►
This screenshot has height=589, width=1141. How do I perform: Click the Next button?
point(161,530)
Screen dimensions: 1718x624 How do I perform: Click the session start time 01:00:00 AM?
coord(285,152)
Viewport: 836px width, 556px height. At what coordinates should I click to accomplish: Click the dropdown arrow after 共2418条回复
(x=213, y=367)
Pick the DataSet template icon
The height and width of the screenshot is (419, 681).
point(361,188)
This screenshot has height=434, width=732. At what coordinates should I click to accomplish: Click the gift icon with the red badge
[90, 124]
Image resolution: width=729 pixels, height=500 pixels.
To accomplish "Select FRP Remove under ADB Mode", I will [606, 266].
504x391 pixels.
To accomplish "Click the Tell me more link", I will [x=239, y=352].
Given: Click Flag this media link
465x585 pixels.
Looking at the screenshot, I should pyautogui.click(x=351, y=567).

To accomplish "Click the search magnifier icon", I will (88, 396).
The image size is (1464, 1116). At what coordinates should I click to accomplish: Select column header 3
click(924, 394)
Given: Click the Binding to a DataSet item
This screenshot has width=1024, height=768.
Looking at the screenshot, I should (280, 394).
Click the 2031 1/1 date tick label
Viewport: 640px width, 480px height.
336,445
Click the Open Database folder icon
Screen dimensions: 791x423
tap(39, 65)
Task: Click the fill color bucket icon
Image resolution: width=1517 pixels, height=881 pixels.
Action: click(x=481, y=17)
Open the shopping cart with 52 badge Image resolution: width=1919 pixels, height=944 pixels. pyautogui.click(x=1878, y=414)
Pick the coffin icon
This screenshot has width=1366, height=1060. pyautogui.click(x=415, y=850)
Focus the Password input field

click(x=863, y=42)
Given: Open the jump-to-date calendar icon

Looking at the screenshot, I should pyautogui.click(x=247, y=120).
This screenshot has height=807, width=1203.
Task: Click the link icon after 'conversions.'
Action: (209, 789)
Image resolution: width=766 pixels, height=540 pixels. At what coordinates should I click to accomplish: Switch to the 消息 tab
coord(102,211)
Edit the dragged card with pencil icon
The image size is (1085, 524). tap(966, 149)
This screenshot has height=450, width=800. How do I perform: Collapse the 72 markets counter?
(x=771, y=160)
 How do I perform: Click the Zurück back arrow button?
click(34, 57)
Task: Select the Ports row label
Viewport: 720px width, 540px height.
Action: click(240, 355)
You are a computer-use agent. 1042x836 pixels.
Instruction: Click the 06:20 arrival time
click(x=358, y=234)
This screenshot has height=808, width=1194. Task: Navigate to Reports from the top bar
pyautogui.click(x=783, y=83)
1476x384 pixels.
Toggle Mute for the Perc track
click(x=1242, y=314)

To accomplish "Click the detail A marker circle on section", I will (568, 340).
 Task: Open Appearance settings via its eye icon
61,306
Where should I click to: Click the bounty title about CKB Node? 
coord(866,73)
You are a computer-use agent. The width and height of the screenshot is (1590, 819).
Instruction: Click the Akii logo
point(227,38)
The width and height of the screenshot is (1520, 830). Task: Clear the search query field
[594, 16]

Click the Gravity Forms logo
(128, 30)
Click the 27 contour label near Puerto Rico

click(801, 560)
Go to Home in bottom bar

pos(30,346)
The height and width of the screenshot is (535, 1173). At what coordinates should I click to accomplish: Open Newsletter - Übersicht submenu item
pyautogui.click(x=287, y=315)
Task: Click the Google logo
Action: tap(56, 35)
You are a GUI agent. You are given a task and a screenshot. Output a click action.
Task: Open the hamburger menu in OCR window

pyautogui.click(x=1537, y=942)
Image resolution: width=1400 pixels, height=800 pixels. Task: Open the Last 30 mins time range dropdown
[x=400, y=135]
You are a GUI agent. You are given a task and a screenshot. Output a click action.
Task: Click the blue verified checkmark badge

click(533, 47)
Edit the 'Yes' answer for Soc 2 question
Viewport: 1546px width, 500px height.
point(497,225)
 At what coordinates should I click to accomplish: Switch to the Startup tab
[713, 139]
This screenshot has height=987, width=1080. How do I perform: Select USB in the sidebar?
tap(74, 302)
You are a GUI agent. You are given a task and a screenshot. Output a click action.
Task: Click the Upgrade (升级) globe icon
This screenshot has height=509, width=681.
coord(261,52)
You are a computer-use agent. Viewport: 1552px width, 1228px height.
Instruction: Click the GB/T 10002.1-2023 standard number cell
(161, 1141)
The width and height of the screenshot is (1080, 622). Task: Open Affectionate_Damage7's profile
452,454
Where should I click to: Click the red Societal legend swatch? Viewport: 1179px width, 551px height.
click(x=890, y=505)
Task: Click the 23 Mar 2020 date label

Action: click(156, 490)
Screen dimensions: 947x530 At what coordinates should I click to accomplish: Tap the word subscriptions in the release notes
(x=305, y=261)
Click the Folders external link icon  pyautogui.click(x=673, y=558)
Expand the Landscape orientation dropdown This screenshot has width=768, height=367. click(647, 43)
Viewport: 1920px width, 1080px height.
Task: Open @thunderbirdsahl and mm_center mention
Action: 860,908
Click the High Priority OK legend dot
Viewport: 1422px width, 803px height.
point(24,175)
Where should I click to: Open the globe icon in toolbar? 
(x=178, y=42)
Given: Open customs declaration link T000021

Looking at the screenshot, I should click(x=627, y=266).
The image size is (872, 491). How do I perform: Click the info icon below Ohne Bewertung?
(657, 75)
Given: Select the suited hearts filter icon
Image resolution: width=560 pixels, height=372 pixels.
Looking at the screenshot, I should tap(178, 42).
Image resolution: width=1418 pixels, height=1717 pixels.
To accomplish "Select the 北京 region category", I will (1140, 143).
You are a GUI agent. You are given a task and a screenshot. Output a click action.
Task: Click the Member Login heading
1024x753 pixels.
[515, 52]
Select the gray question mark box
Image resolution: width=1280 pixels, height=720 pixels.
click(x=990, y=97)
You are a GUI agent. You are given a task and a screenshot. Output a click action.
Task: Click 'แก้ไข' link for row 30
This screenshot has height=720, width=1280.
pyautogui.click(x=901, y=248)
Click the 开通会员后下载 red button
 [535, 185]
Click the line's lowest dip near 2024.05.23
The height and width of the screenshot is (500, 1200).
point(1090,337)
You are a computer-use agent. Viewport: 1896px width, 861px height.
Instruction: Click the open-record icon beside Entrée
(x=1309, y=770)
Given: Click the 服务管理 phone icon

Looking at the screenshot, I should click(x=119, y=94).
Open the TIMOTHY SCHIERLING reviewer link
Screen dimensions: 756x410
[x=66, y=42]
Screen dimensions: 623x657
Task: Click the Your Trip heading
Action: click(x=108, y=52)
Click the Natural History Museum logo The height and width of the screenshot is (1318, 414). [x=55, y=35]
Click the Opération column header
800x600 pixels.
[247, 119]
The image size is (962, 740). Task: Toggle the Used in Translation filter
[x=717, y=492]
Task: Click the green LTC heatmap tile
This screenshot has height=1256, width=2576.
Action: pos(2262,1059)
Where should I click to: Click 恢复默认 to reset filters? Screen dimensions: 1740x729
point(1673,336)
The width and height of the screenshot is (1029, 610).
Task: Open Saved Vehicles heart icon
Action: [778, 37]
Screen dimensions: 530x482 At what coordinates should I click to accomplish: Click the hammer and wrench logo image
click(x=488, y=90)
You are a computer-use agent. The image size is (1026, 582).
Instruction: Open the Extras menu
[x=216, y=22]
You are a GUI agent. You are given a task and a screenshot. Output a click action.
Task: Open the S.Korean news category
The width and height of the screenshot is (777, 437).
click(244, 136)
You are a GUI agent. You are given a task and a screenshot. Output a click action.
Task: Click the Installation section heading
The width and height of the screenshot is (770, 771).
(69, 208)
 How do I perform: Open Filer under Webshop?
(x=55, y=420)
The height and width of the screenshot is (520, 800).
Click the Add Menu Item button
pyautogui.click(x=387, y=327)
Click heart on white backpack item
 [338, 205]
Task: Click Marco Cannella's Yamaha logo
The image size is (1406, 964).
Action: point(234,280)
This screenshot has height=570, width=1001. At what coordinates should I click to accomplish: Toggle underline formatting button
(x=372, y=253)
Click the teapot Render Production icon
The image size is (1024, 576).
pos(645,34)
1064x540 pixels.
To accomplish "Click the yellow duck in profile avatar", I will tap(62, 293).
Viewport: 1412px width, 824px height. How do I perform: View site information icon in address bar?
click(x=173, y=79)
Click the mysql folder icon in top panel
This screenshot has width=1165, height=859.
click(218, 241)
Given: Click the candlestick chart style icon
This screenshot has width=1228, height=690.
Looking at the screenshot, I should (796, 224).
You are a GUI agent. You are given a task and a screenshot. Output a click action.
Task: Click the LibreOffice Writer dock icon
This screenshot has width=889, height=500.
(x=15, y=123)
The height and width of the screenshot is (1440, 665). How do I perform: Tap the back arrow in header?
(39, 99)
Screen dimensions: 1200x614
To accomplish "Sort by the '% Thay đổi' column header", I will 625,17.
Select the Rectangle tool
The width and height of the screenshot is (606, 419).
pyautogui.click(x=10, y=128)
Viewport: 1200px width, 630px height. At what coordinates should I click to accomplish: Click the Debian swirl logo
◄
PROBLEM:
Locate all lines in the listing above with the word "category" and copy them.

ANSWER TO THE PROBLEM:
To accomplish "Select the 北京 region category", I will (1140, 143).
Task: Open the S.Korean news category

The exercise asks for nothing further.